Tout d’abord, brisons un mythe. La magie de La Colombe d’Or, un petit rien inauguré au début des années 1930 par Paul Roux et devenu depuis une des adresses les plus célèbres et aimées de la Côte d’Azur, a longtemps joué de son esprit bohème. Paul Roux appréciait les artistes, et ceux qu’il recevait et nourrissait de bonne grâce le remerciaient en lui laissant une de leurs œuvres, raconte-t-on depuis toujours. Les noms de ces créateurs de passage ont de quoi laisser rêveurs même les plus philistins : Pablo Picasso, Fernand Léger, Henri Matisse, Joan Miró... « On dit que toutes les œuvres ont été offertes, ce qui est absolument faux », confie Danièle Roux qui dirige aujourd’hui l’établissement aux côtés de son époux François, le propriétaire. « C’est absolument faux parce que mon beau-père [Francis Roux, ndlr], et avant lui Paul Roux, ont souvent investi, de leurs propres moyens, dans une œuvre. Comme mon mari continue à le faire parfois. » À l’adresse immuablement familiale, les années ont passé et d’autres générations d’artistes y ont laissé leur trace, qu’ils s’appellent cette fois Ben ou Robert Combas.

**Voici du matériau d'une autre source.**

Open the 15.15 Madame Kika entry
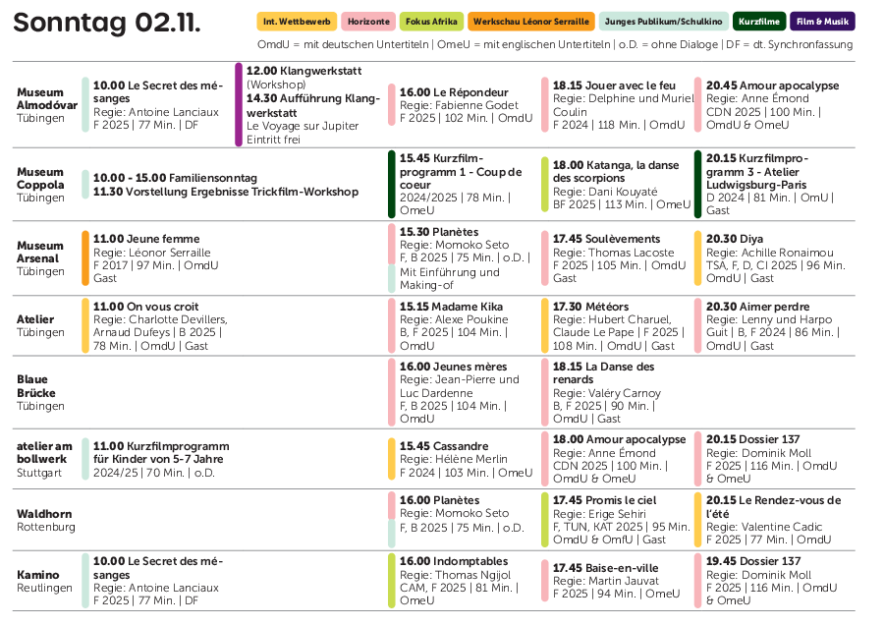This screenshot has width=884, height=626. (451, 307)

Mais La Colombe d’Or n’est pas un lieu hanté par le souvenir de noms aujourd’hui disparus, les Yves Montand, Simone Signoret (le couple immense, à la ville comme à l’écran, s’y rencontre en 1949), Jacques Prévert ou Orson Welles. Il est bel et bien vivant. Et son cœur bat des œuvres d’art qui le constellent et offrent un regard à chaque fois neuf sur toutes ses parties, des chambres au « chauffoir », la pièce à cheminée. Ici, un bas-relief de Fernand Léger (Les Femmes au perroquet rouge) sous les tonnelles, là un pouce de César près des tables à l’extérieur ou, accroché au mur du restaurant, un tableau de Pierre Tal Coat, Breton abstrait. Peintures, dessins, sculptures (près de 180 et d’autres en réserve) sont comme autant d’enfants qui habitent les couloirs, courent les appartements. Certains sages, d’autres plus provocants. Comme ce mobile d’Alexander Calder qui, majestueux, étend ses bras au bord de la piscine.

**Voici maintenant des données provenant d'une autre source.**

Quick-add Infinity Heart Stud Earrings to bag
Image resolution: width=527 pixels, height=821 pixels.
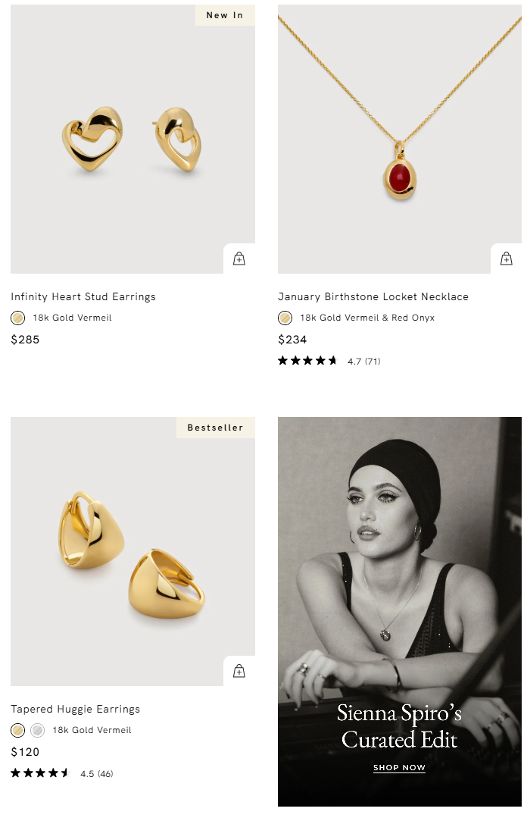pos(239,259)
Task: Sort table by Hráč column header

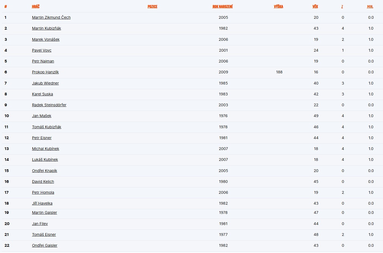Action: (x=36, y=7)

Autour de la table, orchestrée par le chef Florian Guilbeau, sous l’œil du maître d’hôtel Grégory Bouyssou, se partagent des plats simples et familiaux. Paraît-il que Brad Pitt, Marion Cotillard ou Quentin Tarantino viennent y planter leur fourchette. Mais chut ! Avec les années, les choses « ont changé dans un sens », concède Danièle Roux : « Nous sommes devenus plus discrets. » Ici, le silence, telle la colombe, est d’or.